Ontem (07), o calendário marcou dez anos da partida para a eternidade de um dos maiores ícones da história política de Campina Grande do século XX, o poeta Ronaldo Cunha Lima. Deixou um espólio de memoráveis e notórias conquistas – desde o seu primeiro mandato para vereador em 1959. Duas vezes seguidas, deputado estadual (1962/1966) culminando na sua eleição para prefeito de Campina Grande (1968).

A crônica política da época registrava suas vitórias sempre como “surpresa”. Mas, ao vencer Seu Cabral e suplantar seu companheiro de sublegenda – saudoso tribuno Vital do Rêgo – o poeta começou a ganhar respeito e paradoxalmente colecionar inimigos poderosos. Muitos não entenderam que o período era de mudanças.
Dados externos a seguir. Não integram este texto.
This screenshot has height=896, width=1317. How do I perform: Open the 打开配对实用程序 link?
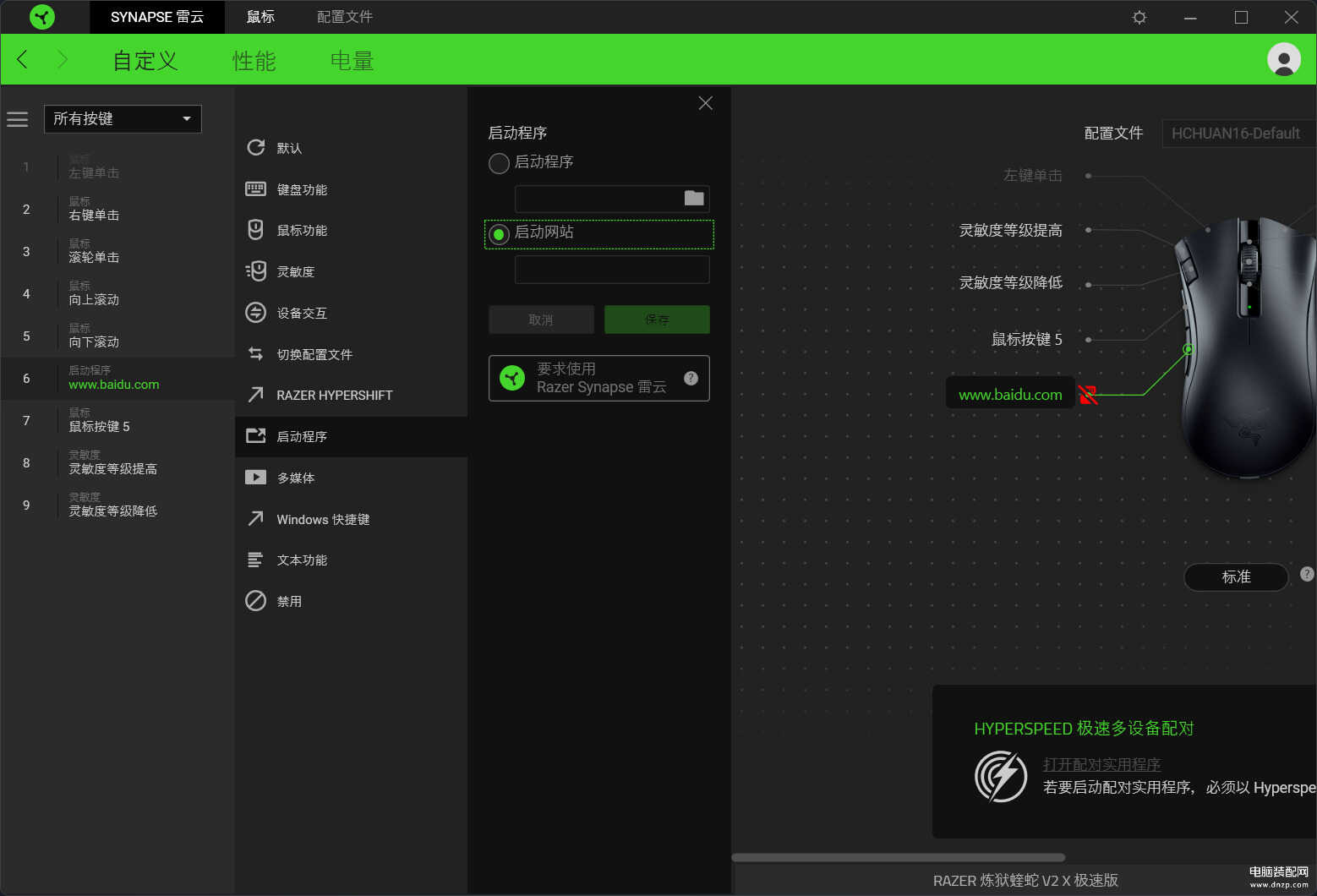1101,764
Uma nova geração estava chegando para substituir a juventude dos anos 30/40, surgidas na era Vargas, consolidada na redemocratização instituída após 1945. O mundo era outro e totalmente irreconhecível. Auge da guerra fria, debate radical com ativismo insano das ideologias; guerrilhas em toda América Latina; maior revolução dos costumes do milênio, a partir da liberdade sexual – independência feminina – movimentos musicais; aparecimento de uma nova arte; literatura; teatro; expansão do cinema; dominação do rádio, e a invasão dos lares pela televisão.

A carreira política do poeta foi interrompida pelo AI-5. Fazendo uma analogia ao caos vivido no Rio de Janeiro – luta entre Polícia, Milícias e Traficantes – Ronaldo foi vítima de uma bala perdida. Não era de esquerda, nunca foi comunista, nem apoiava a “resistência armada” da guerrilha. Teve seu mandato cassado e seus direitos políticos suspensos por dez longos anos.

Com o fim do AI-5 (1979) pouquíssimos de sua geração voltaram à vida pública. Foram esquecidos pelas grandes mudanças ocorridas em uma década. O país havia mudado, e não apenas virado uma página de sua história, encerrou-se um capítulo. Em 1982, impelido pela mesma força desafiadora que o levou de vereador a prefeito em apenas nove anos (anos sessenta), Ronaldo fez a maior aposta de sua vida: disputou uma eleição com “voto vinculado”, enfrentando o governo federal, estadual e o candidato de um dos maiores prefeitos da história de Campina Grande (século XX), Enivaldo Ribeiro. Sua vitória foi mais “surpreendente” que a de 1968.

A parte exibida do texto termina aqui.